**REQUIRED TASK**
Reproduce the part of the listing that opens with the line containing "Task: Open a" and closes with the line containing "Action: click(453, 41)", with "plus button" changed to "add button" and nothing else altered.

## start RECORD EXTRACTS

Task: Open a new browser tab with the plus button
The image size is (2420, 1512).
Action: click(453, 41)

## end RECORD EXTRACTS
## start RECORD EXTRACTS

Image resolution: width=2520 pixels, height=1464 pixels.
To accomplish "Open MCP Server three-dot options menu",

## end RECORD EXTRACTS

**FINAL RESULT**
Task: Open a new browser tab with the add button
The image size is (2420, 1512).
Action: click(453, 41)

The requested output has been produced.